» Aim:
Write out the records exactly, everything from the line containing "The width and" down to the line containing "pyautogui.click(x=935, y=42)", and leave the pictures out of your answer.

» Exercise material:
______________________________

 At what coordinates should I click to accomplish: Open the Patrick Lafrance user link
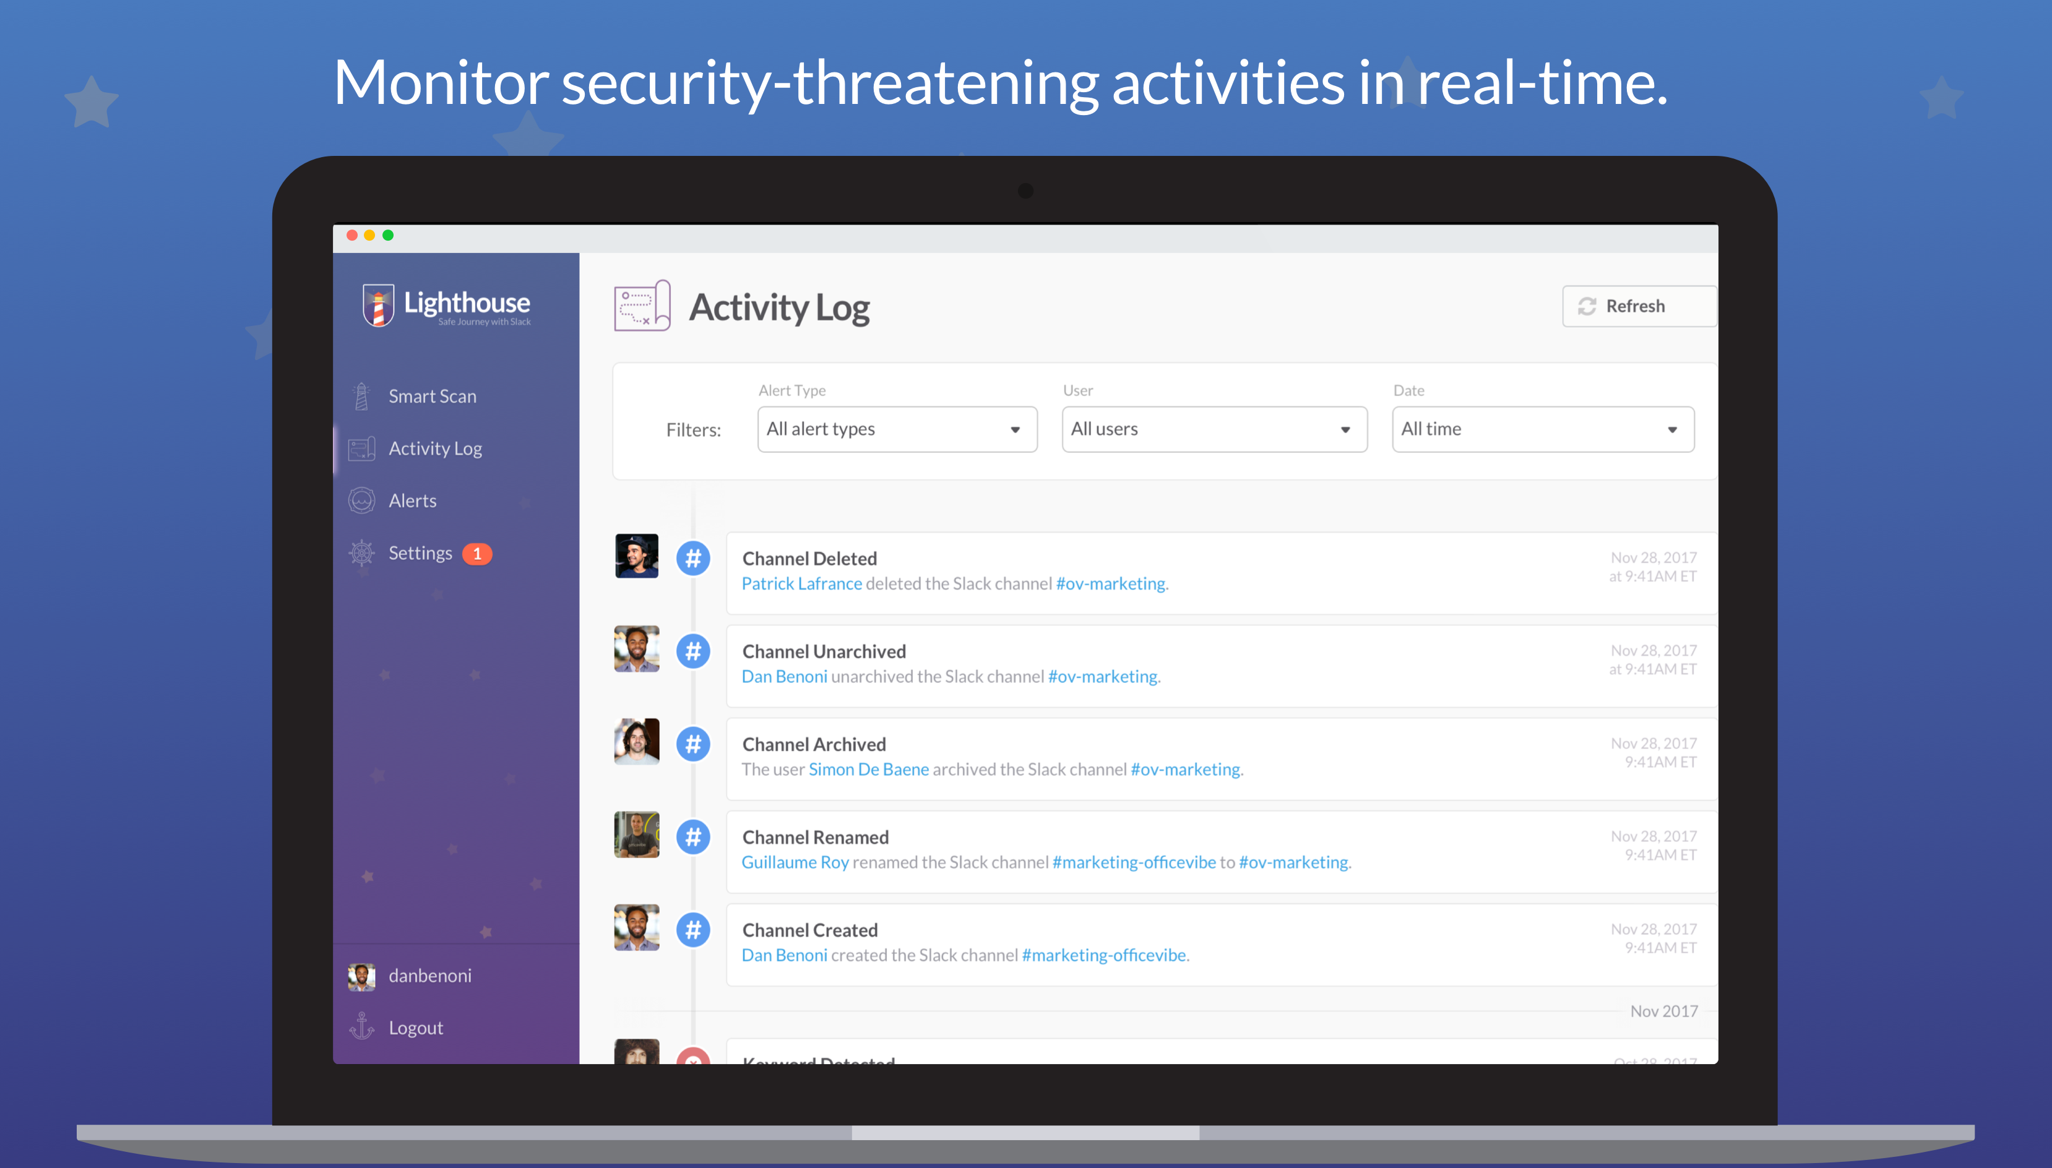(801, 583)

______________________________

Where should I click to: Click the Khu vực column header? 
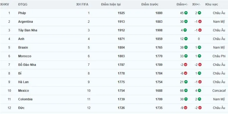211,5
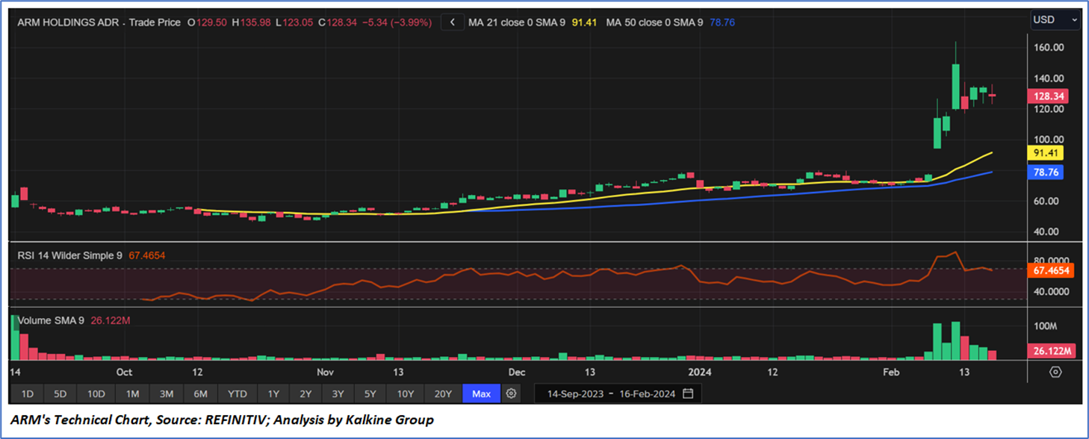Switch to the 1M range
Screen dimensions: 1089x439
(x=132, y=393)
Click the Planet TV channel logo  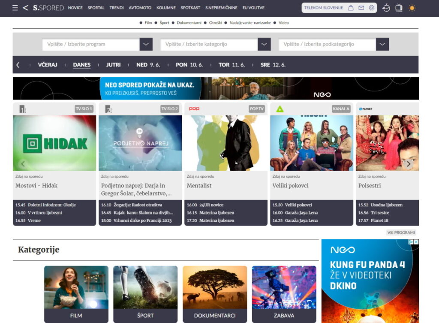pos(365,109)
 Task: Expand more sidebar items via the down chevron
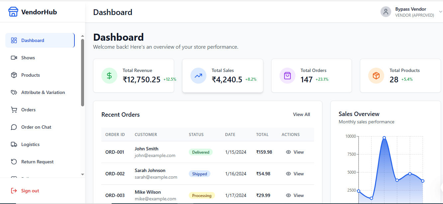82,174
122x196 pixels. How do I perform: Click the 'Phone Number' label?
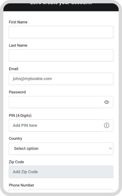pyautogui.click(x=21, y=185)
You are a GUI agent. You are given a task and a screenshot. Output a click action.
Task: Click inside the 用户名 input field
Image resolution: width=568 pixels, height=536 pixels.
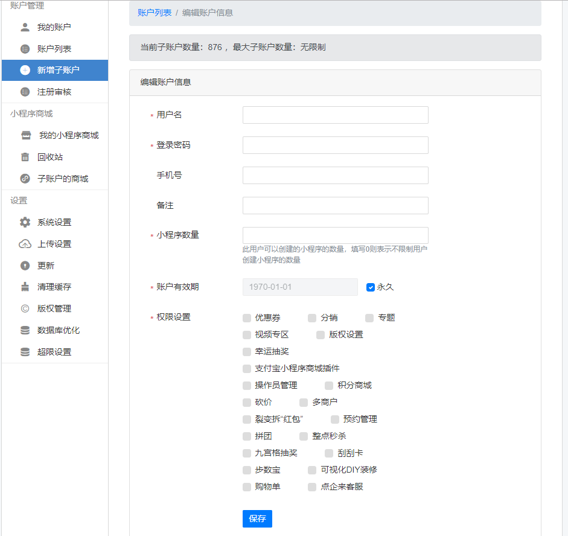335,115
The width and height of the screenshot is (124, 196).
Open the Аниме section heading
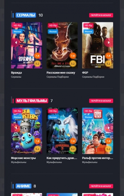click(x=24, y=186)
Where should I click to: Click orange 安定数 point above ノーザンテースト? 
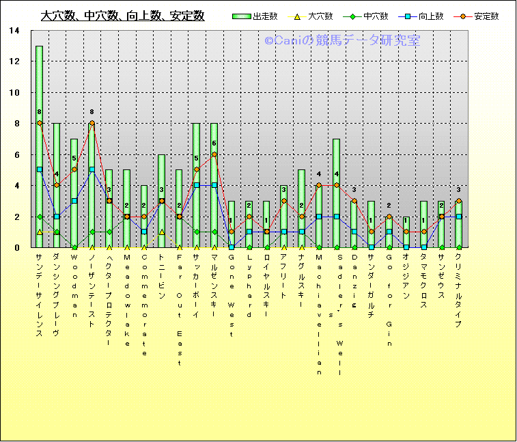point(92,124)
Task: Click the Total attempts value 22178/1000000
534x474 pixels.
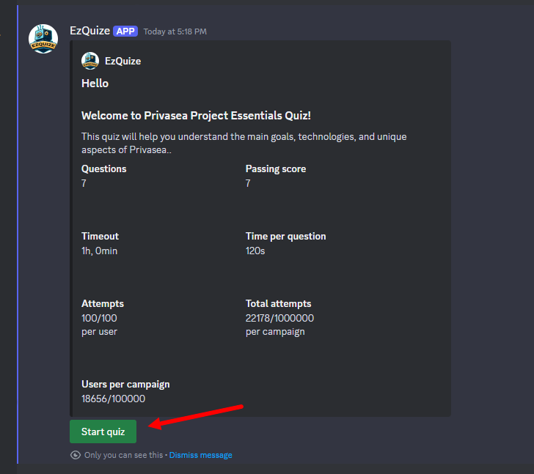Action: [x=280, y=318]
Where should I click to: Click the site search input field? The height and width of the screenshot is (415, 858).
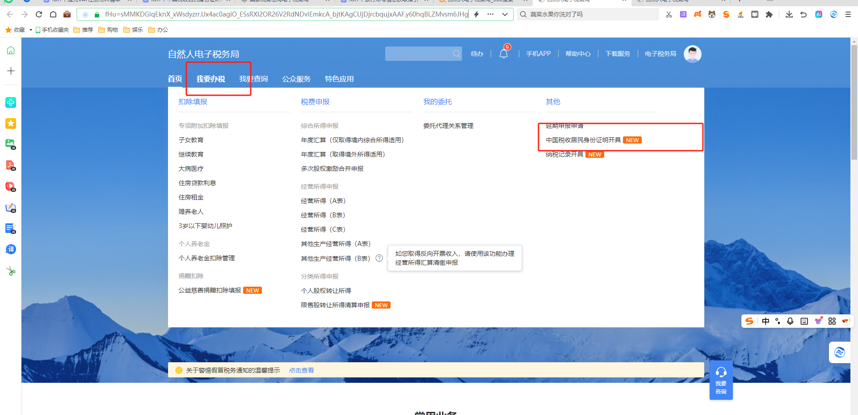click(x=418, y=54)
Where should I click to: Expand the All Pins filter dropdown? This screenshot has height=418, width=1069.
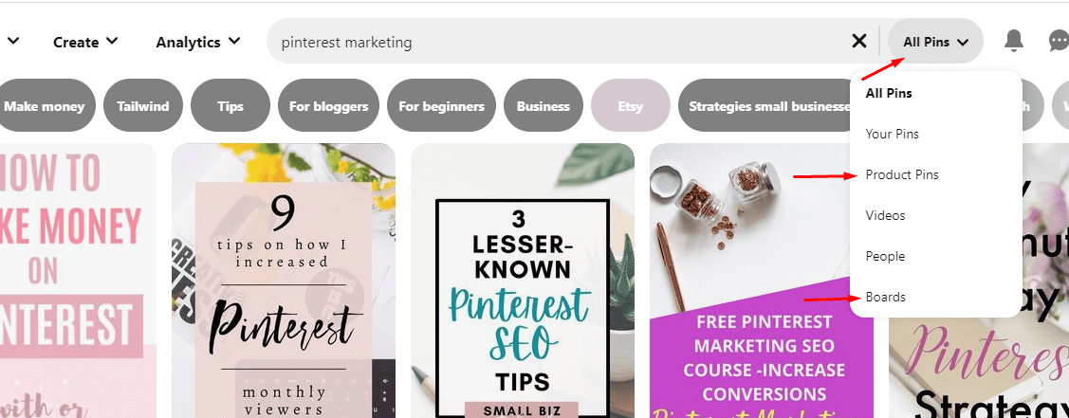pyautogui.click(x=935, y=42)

______________________________

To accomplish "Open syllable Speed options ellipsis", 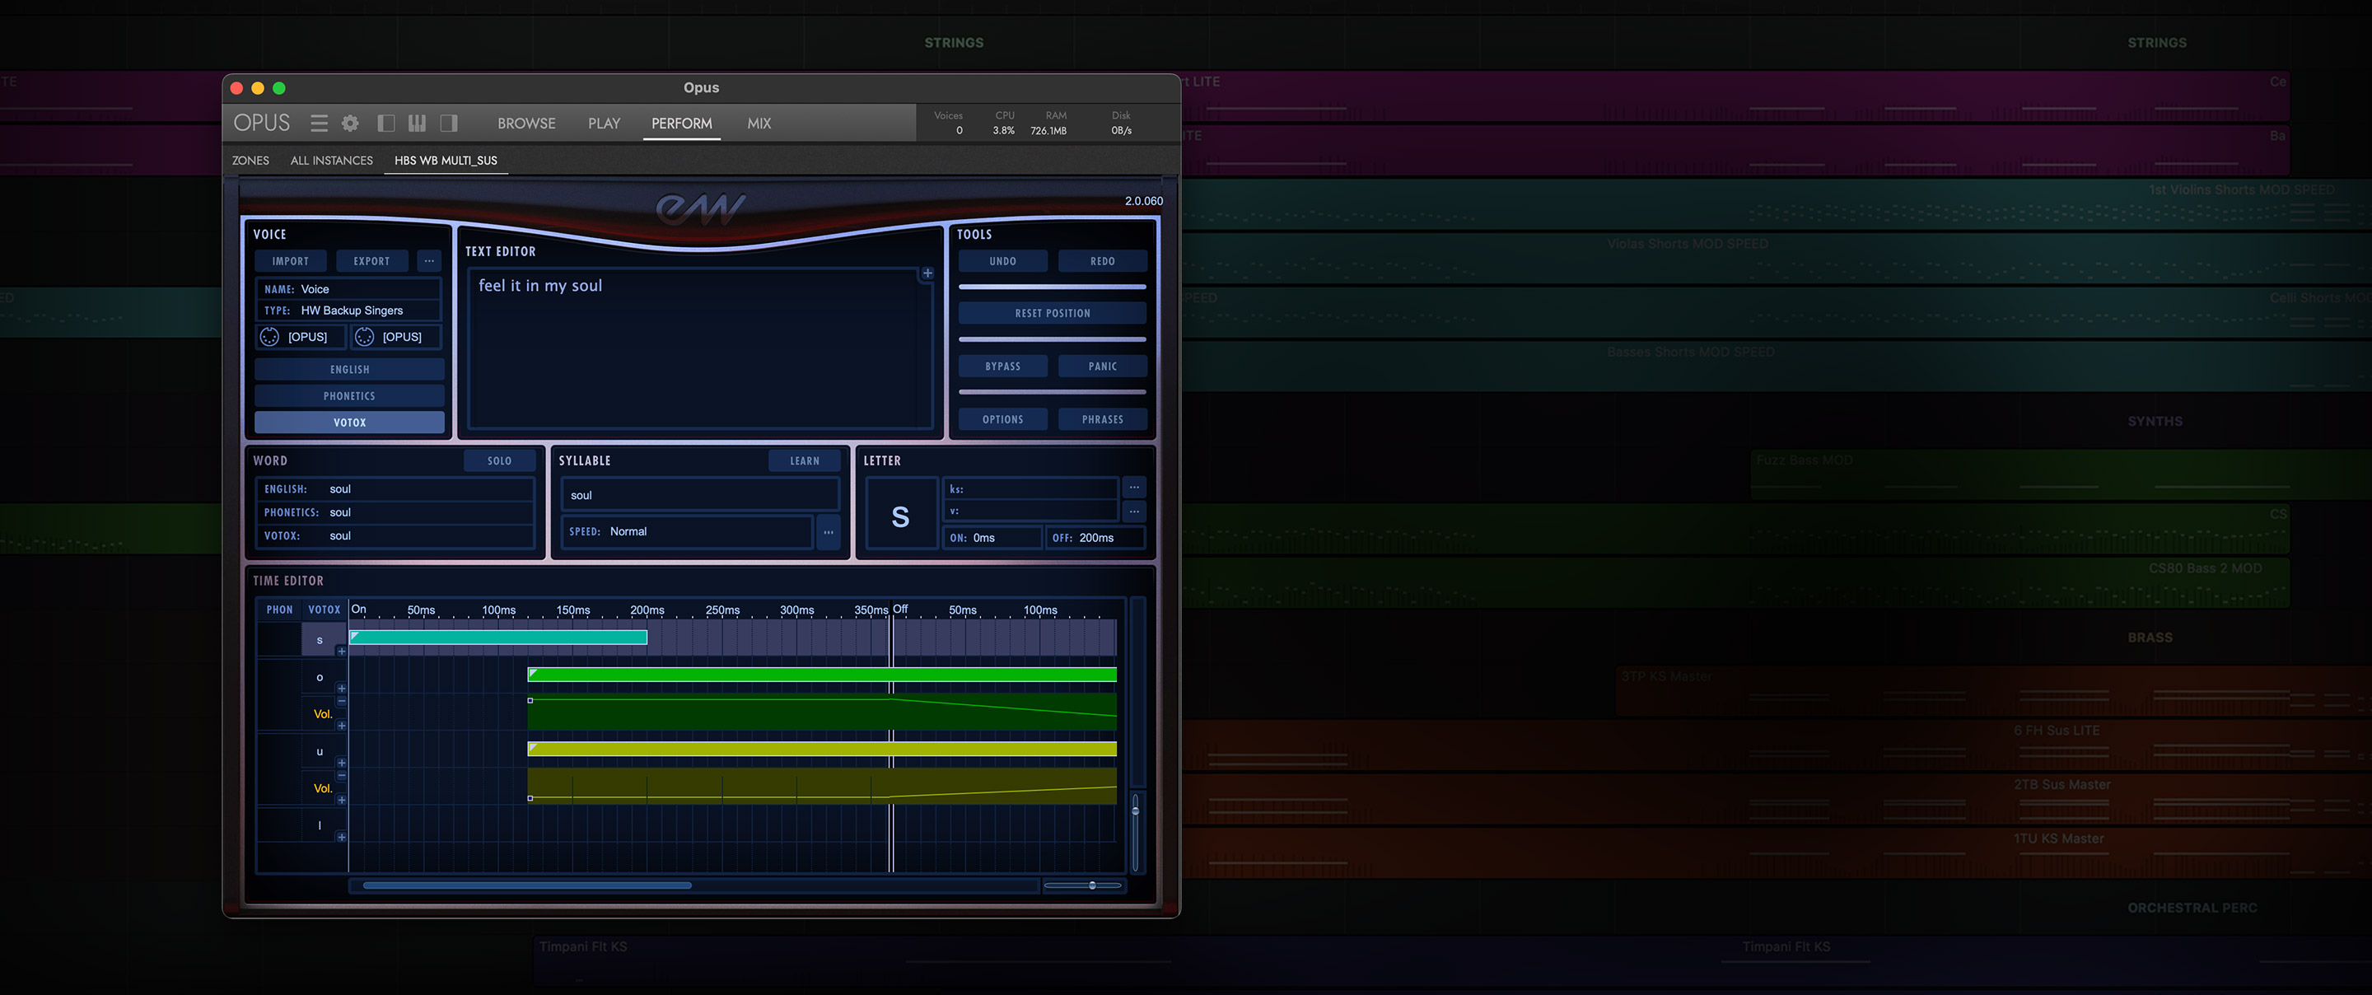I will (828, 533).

______________________________

» Exercise result:
The width and height of the screenshot is (124, 196).
Open the Аниме section heading
click(x=24, y=186)
Where should I click to: Click orange 安定数 point above ノーザンテースト? 
point(92,124)
Task: Click the Total attempts value 22178/1000000
534x474 pixels.
Action: [x=280, y=318]
Where should I click to: Click the site search input field? The height and width of the screenshot is (415, 858).
click(x=418, y=54)
Where should I click to: Expand the All Pins filter dropdown? This screenshot has height=418, width=1069.
pyautogui.click(x=935, y=42)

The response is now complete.